Cardiovascular medicine update 2007: Perioperative risk, carotid angioplasty, drug-eluting stents, stronger statins
Michael S. Lauer, MD
Departments of Cardiovascular Medicine and Quantitative Health Sciences, Cleveland Clinic; Professor of Medicine, Epidemiology, and Biostatistics, Cleveland Clinic Lerner College of Medicine of Case Western Reserve University; Contributing Editor, JAMA
Address: Michael S. Lauer, MD, Departments of Cardiovascular Medicine and Quantitative Health Sciences, JJ40, Cleveland Clinic, 9500 Euclid Avenue, Cleveland, OH 44195; e-mail: email@example.com
Medical Grand Rounds articles are based on edited transcripts from Division of Medicine Grand Rounds presentations at Cleveland Clinic. They are approved by the author but are not peer-reviewed.
ABSTRACTSome recent clinical trials have concluded the following:
- Patients who need noncardiac surgery and who are at risk of major cardiac events should not undergo revascularization with the aim of achieving a better perioperative outcome. They should have an office evaluation only and be prescribed a beta-blocker, if indicated.

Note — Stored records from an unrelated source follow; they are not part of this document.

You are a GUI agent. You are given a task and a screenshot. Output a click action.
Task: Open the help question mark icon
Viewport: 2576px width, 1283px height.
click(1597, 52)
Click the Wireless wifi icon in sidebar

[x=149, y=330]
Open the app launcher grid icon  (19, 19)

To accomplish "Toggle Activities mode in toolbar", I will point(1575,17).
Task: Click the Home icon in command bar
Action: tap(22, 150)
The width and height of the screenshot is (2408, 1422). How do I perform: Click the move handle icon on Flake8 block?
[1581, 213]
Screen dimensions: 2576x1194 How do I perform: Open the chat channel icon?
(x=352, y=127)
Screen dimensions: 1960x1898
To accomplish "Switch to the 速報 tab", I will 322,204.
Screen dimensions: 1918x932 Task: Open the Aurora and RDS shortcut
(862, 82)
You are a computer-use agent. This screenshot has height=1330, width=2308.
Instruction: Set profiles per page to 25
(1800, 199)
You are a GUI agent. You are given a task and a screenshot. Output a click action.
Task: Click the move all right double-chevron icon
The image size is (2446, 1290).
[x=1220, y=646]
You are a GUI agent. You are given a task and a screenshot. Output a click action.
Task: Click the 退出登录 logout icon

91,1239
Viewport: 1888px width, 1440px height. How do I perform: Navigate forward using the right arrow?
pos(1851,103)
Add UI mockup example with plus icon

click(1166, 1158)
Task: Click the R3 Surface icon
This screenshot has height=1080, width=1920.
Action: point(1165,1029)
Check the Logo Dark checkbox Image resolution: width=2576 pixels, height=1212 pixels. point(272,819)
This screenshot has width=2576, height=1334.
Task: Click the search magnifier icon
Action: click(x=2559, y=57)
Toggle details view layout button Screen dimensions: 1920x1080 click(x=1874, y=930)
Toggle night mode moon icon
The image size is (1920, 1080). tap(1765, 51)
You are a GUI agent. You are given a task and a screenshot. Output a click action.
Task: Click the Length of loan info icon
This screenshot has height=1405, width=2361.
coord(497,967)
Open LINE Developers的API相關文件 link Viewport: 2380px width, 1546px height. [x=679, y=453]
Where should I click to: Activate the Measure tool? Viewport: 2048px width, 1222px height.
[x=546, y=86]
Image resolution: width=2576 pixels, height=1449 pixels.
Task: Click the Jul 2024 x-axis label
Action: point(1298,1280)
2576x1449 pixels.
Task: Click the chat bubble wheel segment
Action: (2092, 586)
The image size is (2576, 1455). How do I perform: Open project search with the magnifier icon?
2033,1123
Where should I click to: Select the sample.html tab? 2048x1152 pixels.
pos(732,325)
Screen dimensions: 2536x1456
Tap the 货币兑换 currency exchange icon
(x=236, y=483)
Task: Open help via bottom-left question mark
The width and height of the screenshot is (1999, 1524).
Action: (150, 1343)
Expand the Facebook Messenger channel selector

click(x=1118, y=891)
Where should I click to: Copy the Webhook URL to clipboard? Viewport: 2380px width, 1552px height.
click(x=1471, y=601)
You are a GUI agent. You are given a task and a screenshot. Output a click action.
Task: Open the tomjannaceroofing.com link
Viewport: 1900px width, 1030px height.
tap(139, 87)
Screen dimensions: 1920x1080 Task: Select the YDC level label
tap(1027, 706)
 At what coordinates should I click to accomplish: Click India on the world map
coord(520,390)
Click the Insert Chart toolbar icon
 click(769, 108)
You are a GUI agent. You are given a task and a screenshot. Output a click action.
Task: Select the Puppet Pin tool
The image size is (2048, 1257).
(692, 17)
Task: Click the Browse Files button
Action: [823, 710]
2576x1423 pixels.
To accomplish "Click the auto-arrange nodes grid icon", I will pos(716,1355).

- Except for unusual, high-risk cases, patients at risk of stroke due to atherosclerotic carotid artery stenosis should undergo carotid endarterectomy rather than carotid stenting. Because the technology is still developing, however, carotid stenting may still be appropriate as part of a clinical trial.
- Although drug-eluting coronary stents reduce the risk of restenosis in the short term, they pose a small but significant risk of in-stent thrombosis. Clopidogrel (Plavix) should be prescribed for at least a year following drug-eluting stent placement, and perhaps indefinitely.
- Patients with known coronary heart disease have better outcomes if they receive aggressive statin therapy (eg, atorvastatin [Lipitor] 80 mg/day) to lower their serum levels of low-density lipoprotein cholesterol to less than 70 mg/dL.